Fernandina Beach woman gets life-saving surgery to reduce risk of breast, ovarian cancer

NASSAU COUNTY, Fla. — A 27-year-old Fernandina Beach woman is sharing her story of how she took her health into her own hands after discovering she had a rare genetic mutation that could lead to cancer.

Action News Jax Alicia Tarancon spoke with this young mother of three on why she made the decision to get life-saving surgery.

Haley Kelly found out she carried a rare genetic mutation called BRCA1 when she was only 20-years-old.

According to doctors those who test positive for the gene usually have an 80% chance of developing breast cancer in their lifetime and a 40% chance of developing ovarian cancer.

“My mom was diagnosed with stage 4 ovarian cancer when she was 34 and I was 9 which at the time I didn’t know about our BRCA1 mutation that we carried in our family,” Kelly said.

Her grandmother and great-grandmother both passed away from ovarian cancer.

It was the red flag that prompted Kelly to start looking into her family’s medical history.
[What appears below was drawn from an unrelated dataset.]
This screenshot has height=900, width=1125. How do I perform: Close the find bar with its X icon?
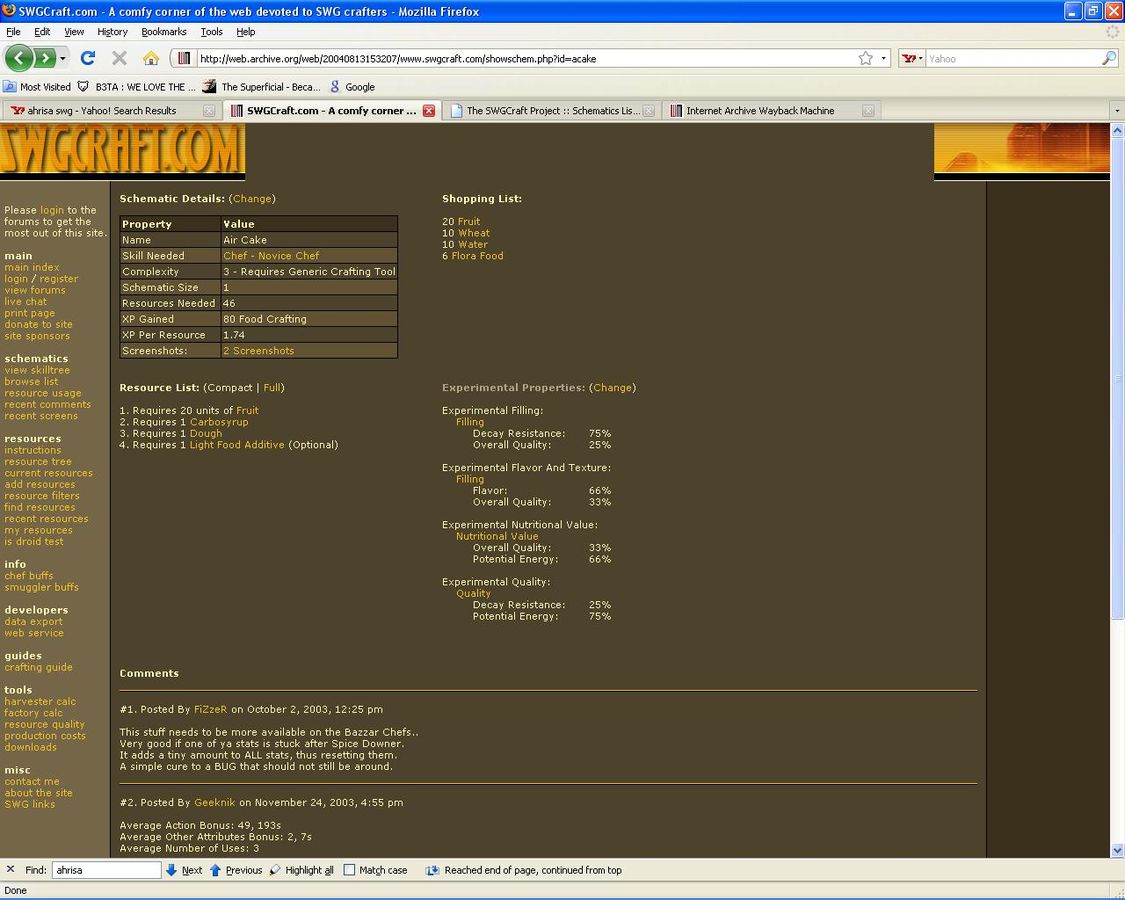coord(10,870)
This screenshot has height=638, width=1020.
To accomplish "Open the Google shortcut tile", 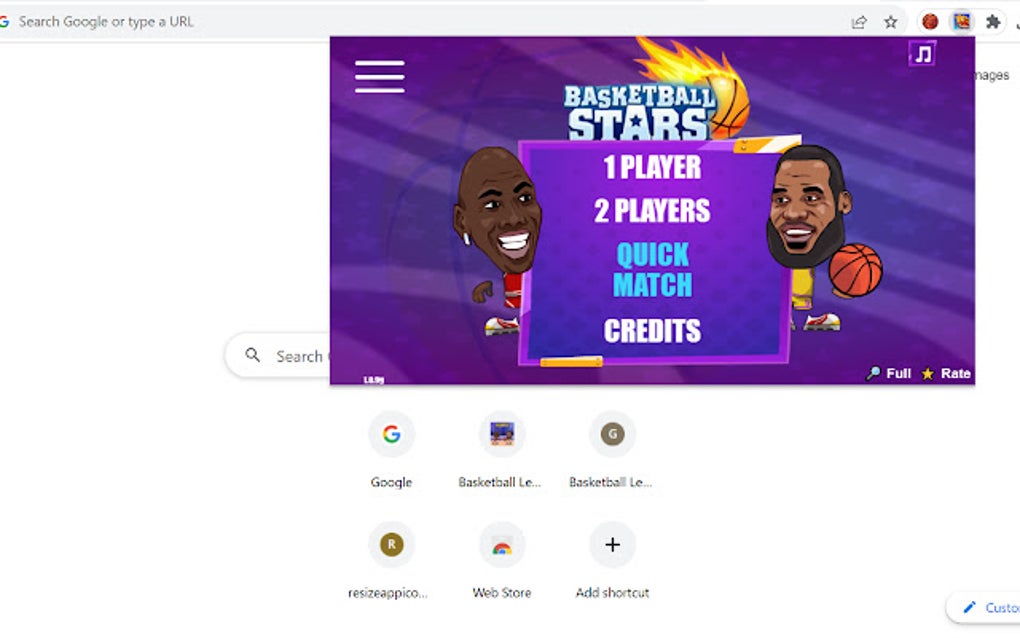I will [x=392, y=449].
Kelly had a bilateral prophylactic mastectomy and a total hysterectomy in September of 2021 at the Mayo Clinic in Jacksonville.

The entire surgery took 8 hours.

The mother of three admits going through such a radical surgery was a tough decision and a scary one too.

“I was a bundle of nerves for sure, you know the morning of surgery when Dr. McLauchlin came in she was the first doctor to get there to see me before my surgery and I was just weeping and she just gave me a big hug and said this is normal it’s going to be okay,” Kelly said.

Dr. Sarah McLauchlin, a professor of surgery at the Mayo Clinic said women who have BRCA1 mutations usually get their breast cancer earlier in life.

“They tend to get their breast cancer between ages 35 and 40 something like that so at a younger age whereas women who have BRCA2 mutations, they tend to get their breast cancers at a time that nears the general population when they get breast cancer so that tends to be later 50 to 60, something like that,” Dr.  McLauchlin said.

Those with Ashkenazi or Eastern European Jewish ancestry are also more likely to get this mutation.

Kelly said ultimately wanting to be there for her children is what gave her the strength to get this surgery.

“I almost lost my own mother at the age of 9 and that was enough for me to say I don’t want that for my children. I don’t want that for my husband, my biggest feat in life I always say is leaving my husband with three kids to raise on his own,” Kelly said.